怨念の一輪草【終わりのセラフ 一瀬グレン、16歳の破滅】
第7章 選抜術式試験
そして結果も見えているように感じる試合が始まった。
五士
「男相手に頑張れる気がしないなぁ」
萎縮している対戦相手を見て、五士も本気にはなれないようだ。
戦闘態勢に入らずにへらへらと話している。
深夜
「ならお前は女殴るのが趣味なのか?」
五士
「いやいや!相手がかわい子ちゃんだったらまいったーって言ってくるまでキスしまくる戦法でいくつもりだったんですけどねぇ」
場外から笑って突っ込んだ深夜に笑顔で答える五士。
対戦相手の事から目を離しているし、何よりこんな時にまでそんな事を言えるという余裕には感心した。
「………」
深夜
「あはは、すごい顔。引いてるでしょ?」
もちろん深夜の言う通り、その発言にはドン引きしている。
五士の対戦相手
「勝てるわけない…」
五士
「ま、いいや。
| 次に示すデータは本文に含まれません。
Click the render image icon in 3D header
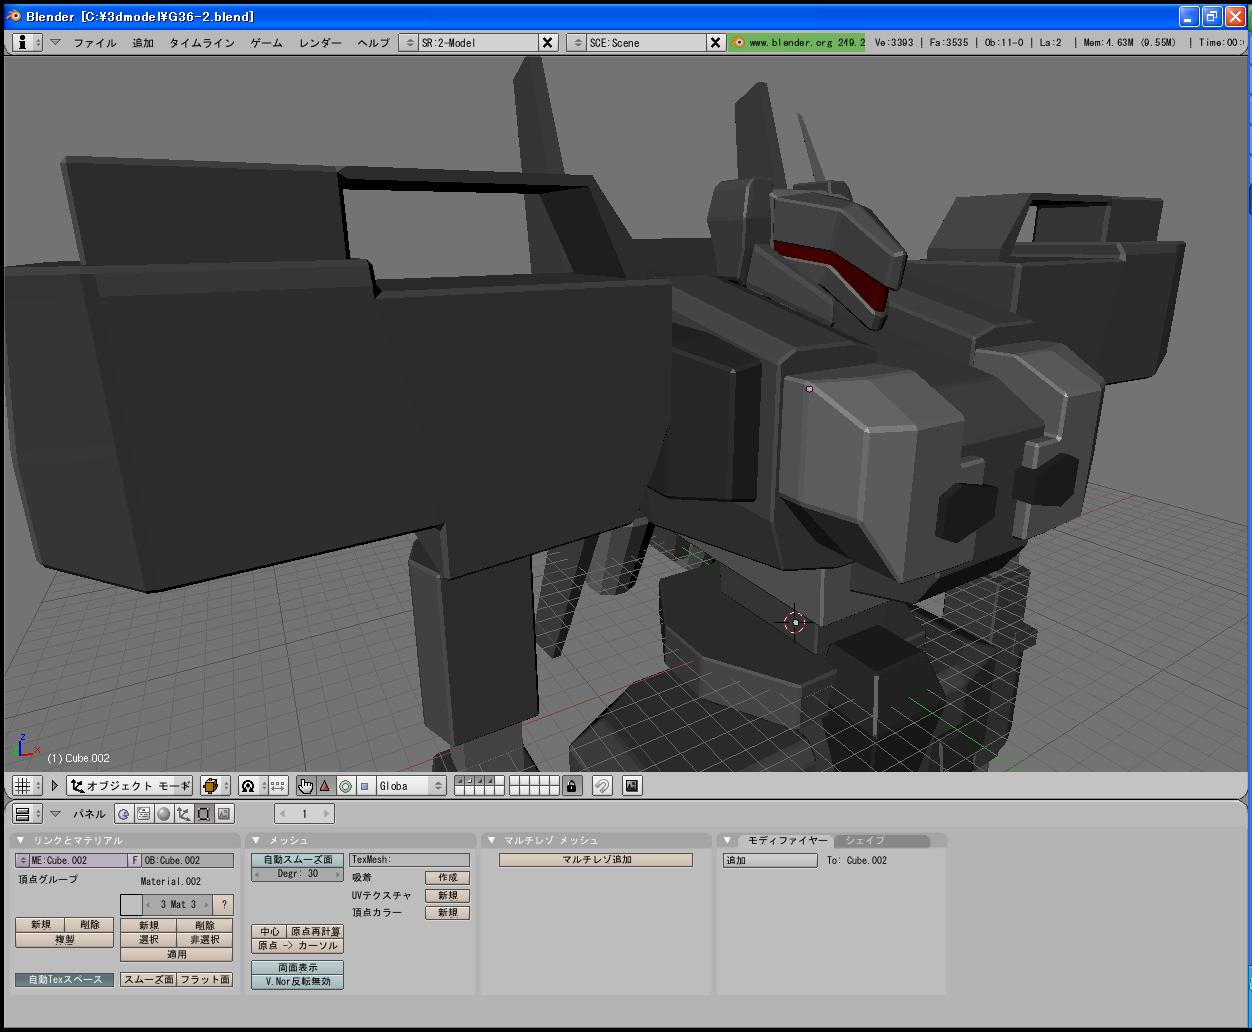Screen dimensions: 1252x1032 click(632, 786)
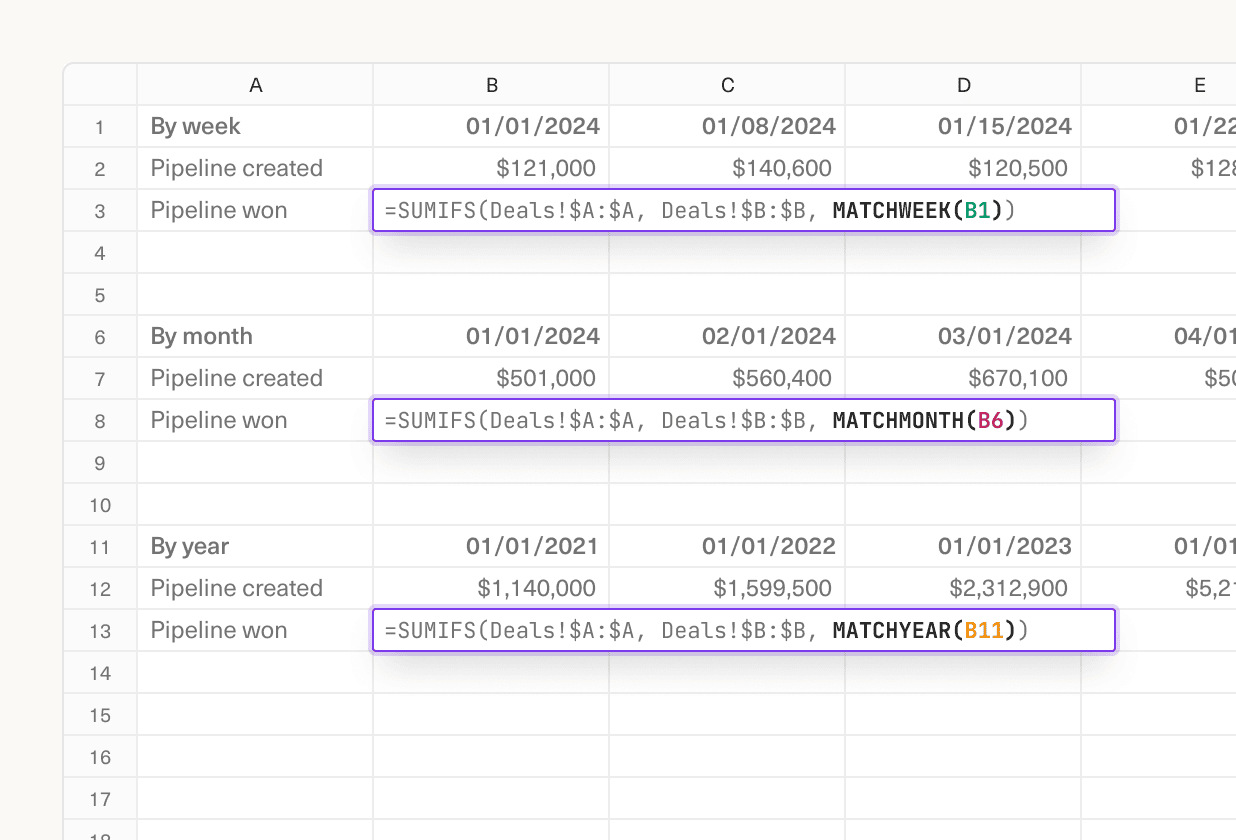1236x840 pixels.
Task: Select row header 1
Action: point(99,126)
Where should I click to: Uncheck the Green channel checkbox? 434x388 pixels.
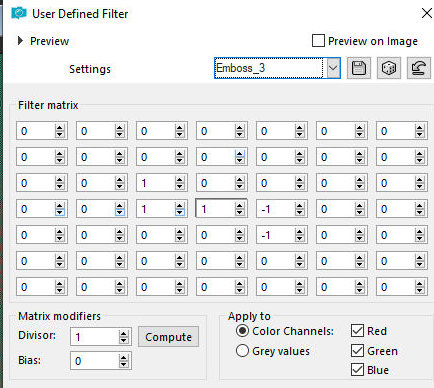pyautogui.click(x=357, y=350)

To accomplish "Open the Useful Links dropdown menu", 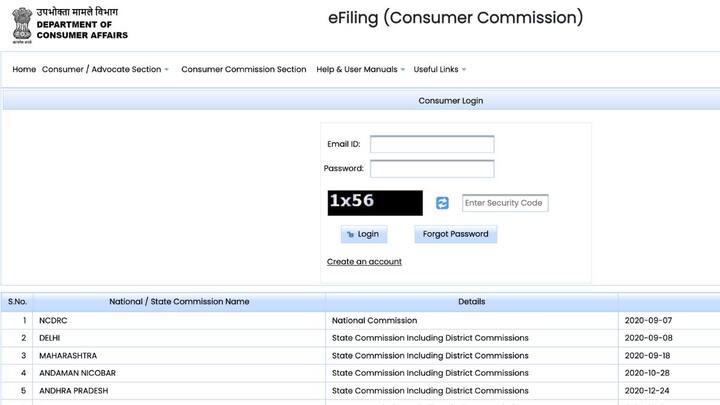I will point(439,70).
早く終わろ」
そんな中、いつでも攻撃できたのに対戦相手は動かなかった。
だからこのままだと試合が始まらないと思ったのだろう。
五士は人差し指で彼を呼ぶようにして、挑発していた。
五士の対戦相手
「…っ」
やるしかない。
そう思ったのであろう男子生徒はベルトに差していた剣を抜いた。
彼も私が対戦した人と同様に、刀剣を使う家柄らしい。
五士
「ほいじゃー、やろうか」
それを見ても五士は余裕の表情を浮かべたまま何もしようとしなかった。